You've gotten the code up and running. Excellent! However, you may be wondering exactly what's going on with the code. This page will walk you through the code, section by section, and explain what's happening.
Set Up Code
First, you'll go through the sections of code related to set up, found at the beginning of the file.
import json import time import serial import requests import os
Imports are followed by the configuration section explained in the previous page of this guide. You should have already configured this section to meet your needs and your choice of projects.
REPO_WORKFLOW_URL = "https://api.github.com/repos/adafruit/circuitpython/actions/workflows/build.yml/runs" POLL_DELAY = 60 * 3 COMPLETION_LIGHT_TIME = 30 COMPLETION_BUZZER_TIME = 1 ENABLE_USB_LIGHT_MESSAGES = True # serial_port = "COM57" serial_port = "/dev/tty.usbserial-144430"
Tower Light Constants and Baud Rate
The USB tower light is controlled over a serial connection from your computer. To turn on the lights and make sound with the buzzer, you need to send a command using a hex value constant. Assigning these constants to variables makes it much easier to identify which value does what, and makes the code significantly more readable. Therefore, the code includes a list of those constants and their variables.
RED_ON = 0x11 RED_OFF = 0x21 RED_BLINK = 0x41 YELLOW_ON = 0x12 YELLOW_OFF = 0x22 YELLOW_BLINK = 0x42 GREEN_ON = 0x14 GREEN_OFF = 0x24 GREEN_BLINK = 0x44 BUZZER_ON = 0x18 BUZZER_OFF = 0x28 BUZZER_BLINK = 0x48
Serial communication requires you to set a baud rate, which is the speed of the serial communication. This is done here.
baud_rate = 9600
Convenience Functions
There are three functions utilised in this example.
The first function enables you to send a command. It requires you to provide a serialport (defined later in this example) and a command.
def send_command(serialport, cmd):
serialport.write(bytes([cmd]))
The second function turns off all of the lights and the buzzer, allowing you to reset the state of the tower light where needed.
def reset_state():
# Clean up any old state
send_command(mSerial, BUZZER_OFF)
send_command(mSerial, RED_OFF)
send_command(mSerial, YELLOW_OFF)
send_command(mSerial, GREEN_OFF)
The third function includes code to turn the buzzer on for a period of time defined in the configuration section, if the buzzer is not disabled (e.g. COMPLETION_BUZZER_TIME set to 0 in configuration). This function is included simply to avoid duplicate code where the buzzer is used.
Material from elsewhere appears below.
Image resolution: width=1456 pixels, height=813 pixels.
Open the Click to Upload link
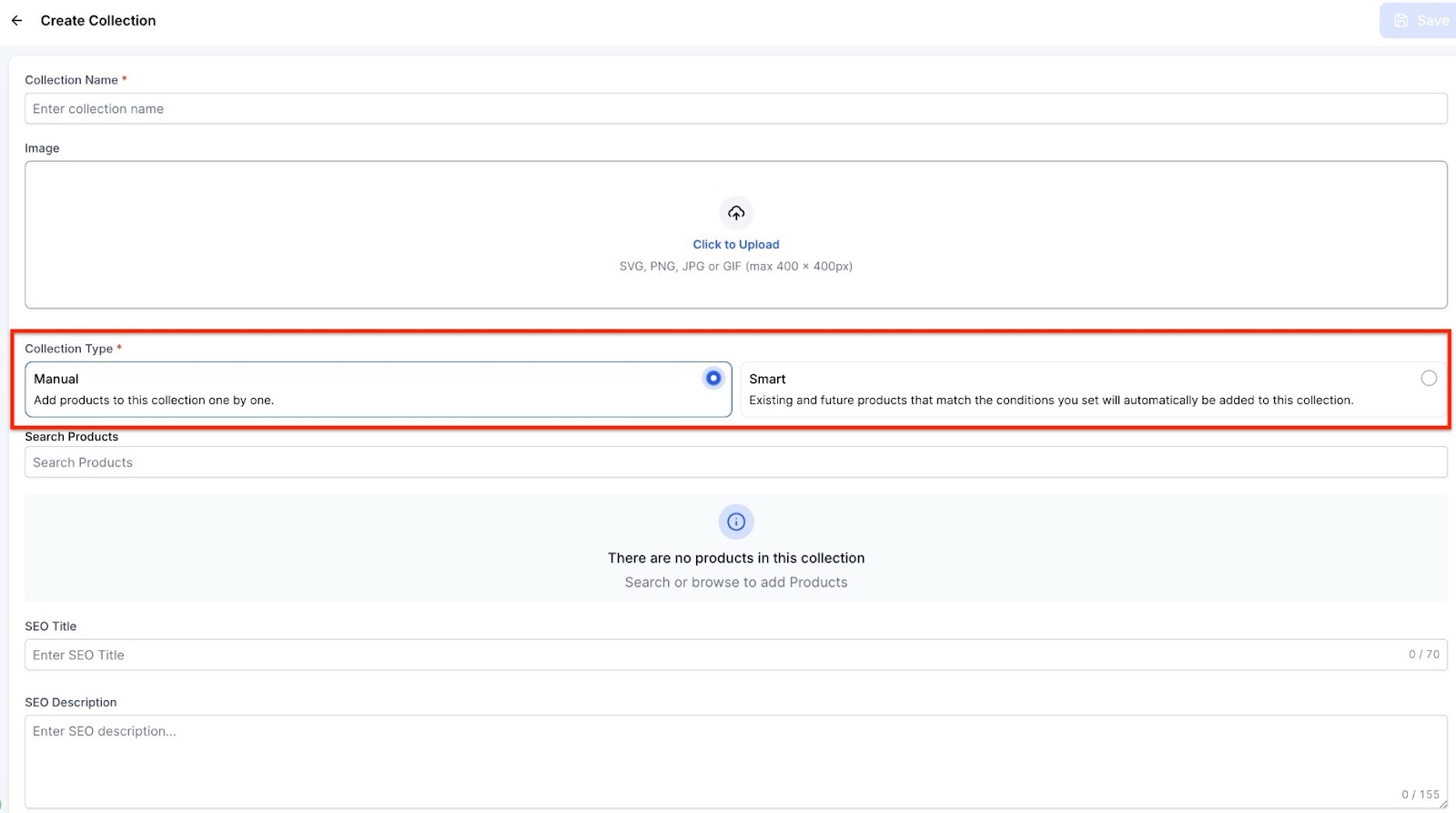(x=736, y=244)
def buzzer_on_completion():
if COMPLETION_BUZZER_TIME > 0:
send_command(mSerial, BUZZER_ON)
time.sleep(COMPLETION_BUZZER_TIME)
send_command(mSerial, BUZZER_OFF)
Workflow ID List
The code keeps track of completed workflows by adding the workflow ID number into a list, and querying that list so that it doesn't repeatedly notify you about completed workflows. You must create an empty list before you can add content to it.
already_shown_ids = []
HTTP Header for GitHub API
This code is required to be able to request data from the GitHub API. Your GitHub API Token should have been made available when you configured the environment variable. If you opted not to do this, you can paste it directly into the code, replacing GITHUB_API_TOKEN with your personal access token.
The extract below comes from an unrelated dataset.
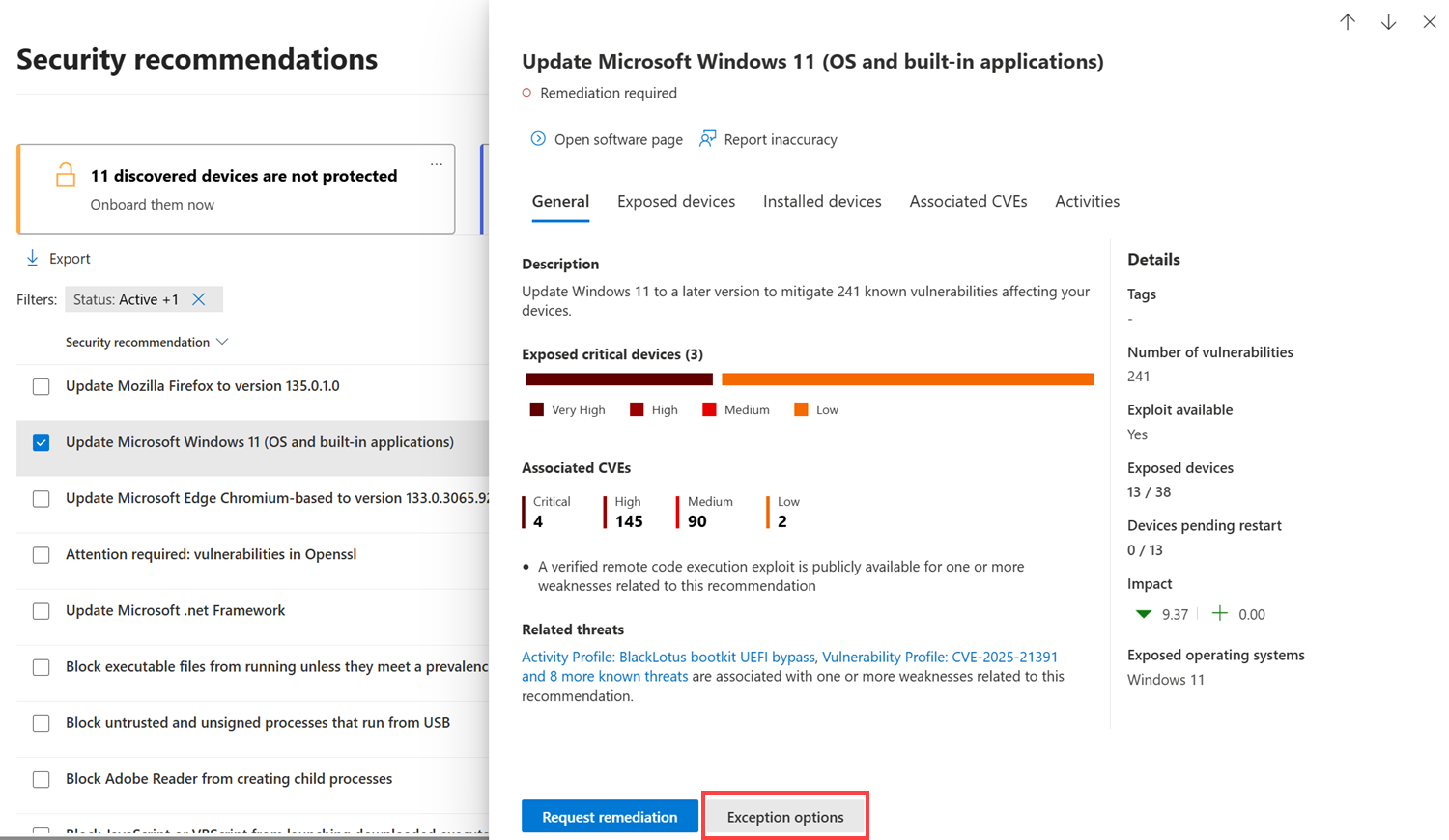Open the Status: Active +1 filter
This screenshot has width=1449, height=840.
click(126, 299)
headers = {'Accept': "application/vnd.github.v3+json",
'Authorization': f"token {os.getenv('GITHUB_API_TOKEN')}"}
Serial Connection
As this code can be run without the hardware (if you set ENABLE_USB_LIGHT_MESSAGES = False in the configuration stage), you do not necessarily want to create the serial connection if you're not going to be using it. So, to ensure the code runs, the mSerial variable is initially created as None. Then, if the tower light communication is enabled, it initializes the serial connection as mSerial for use later.
mSerial = None
if ENABLE_USB_LIGHT_MESSAGES:
print("Opening serial port.")
mSerial = serial.Serial(serial_port, baud_rate)
Starting Status Watcher
Finally, immediately before the main loop, two lines are printed to the serial console, informing you of the status watcher starting, and how to exit the program when you desire. The code will run in an infinite loop until you interrupt it by pressing CTRL+C on your keyboard.
print("Starting Github Actions Status Watcher")
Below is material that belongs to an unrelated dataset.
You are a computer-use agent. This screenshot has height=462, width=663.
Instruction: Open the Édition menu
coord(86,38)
print("Press Ctrl-C to Exit")
Main Loop
This section walks through all the code found in the main loop in this example.
Immediately before the main loop begins, you'll find a try.
try:
while True:
This is part of a try/except block surrounding the entire main loop. It will be explained in full at the end of this page.
Fetch Workflow Data
Before the fetch begins, "Fetching workflow run status." is printed to the serial console, to let you know what comes next.
Then, you perform a GET request to the GitHub API to pull the current Actions workflow data.
This data can be returned in multiple ways. This example will use JSON, so following the request for current data, we access the response as JSON data.
Next, you open a file named actions_status_result.json to which to write the results, write the results to the newly opened file, and then close the file to complete the file write.
[...]
print("Fetching workflow run status.")
response = requests.get(f"{REPO_WORKFLOW_URL}?per_page=1", headers=headers)
response_json = response.json()
f = open("action_status_result.json", "w")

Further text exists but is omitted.